The record reveals that no compromise was ever recited in open court. Thus, the issue before this court is whether the writing requirement of Article 3071 was satisfied in this case. A notice of loss was completed by the Doirons' insurance agent. This form disclosed a claim for the *361 loss of a bulkhead and land. It was signed by the insurance agent but was not signed by the insureds. The draft given to Mrs. Doiron by Mr. Clause via hand delivery was payable to Mr. Doiron and stated on its face that it was in full payment for bulkhead repairs. There was no specific release language on the draft, and no separate release was presented to or signed by the Doirons. Because the draft was made payable to Mr. Doiron and Chase, Mrs. Doiron sent the draft, without Mr. Doiron's endorsement, to Chase to have it endorsed. The draft was returned to the Doirons by Chase after the stop payment order was issued by Farm Bureau. Neither the Doirons nor Chase presented the draft for payment. Based on this evidence, Farm Bureau urges there is no writing or signature by either of the Doirons to evidence their agreement to settle the matter for $12,200 prior to the draft being voided by the stop payment order.

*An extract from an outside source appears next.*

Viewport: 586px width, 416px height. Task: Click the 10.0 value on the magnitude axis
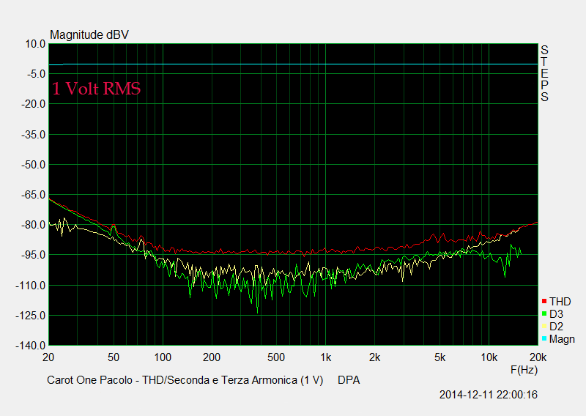click(34, 44)
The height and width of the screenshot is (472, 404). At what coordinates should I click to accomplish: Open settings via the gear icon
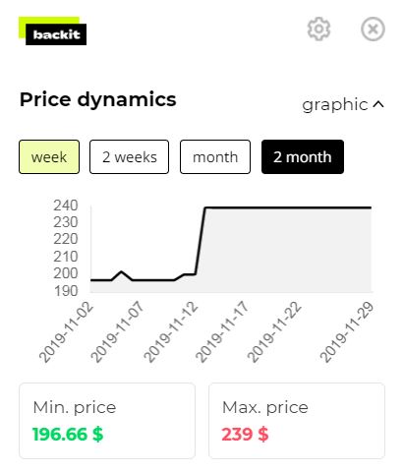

In arguing that their actions upon receipt of the draft constituted acceptance by them, the Doirons stated:
The sending of the draft to [Chase] was the first step in the endorsement and negotiation process. If the draft was made payable to only the Doirons, there is no question that they would have endorsed the draft and gone directly to the bank. They would have deposited the draft into their account. Because this draft was made payable to [Mr.] Doiron and [Chase], it had to be sent to [Chase] for its signature. The fact that the draft was made payable to both entities should not make a difference. The Doirons sent the draft to Chase and started the process to negotiate the draft....
Clearly, a draft may serve as a written compromise where it recites that it is in full payment for all claims as a result of an accident and the draft is endorsed and negotiated. Doga v. Southern Farm Bureau Insurance Company, 511 So. 2d 78, 80 (La.App. 3rd Cir.1987), citing Audubon Insurance Company v. Farr, 453 So. 2d 232 (La.1984). The Doirons, by endorsing and cashing the issued draft, could have effected a compromise of their claim against Farm Bureau. The evidence is clear that the Doirons did not fulfill these requirements.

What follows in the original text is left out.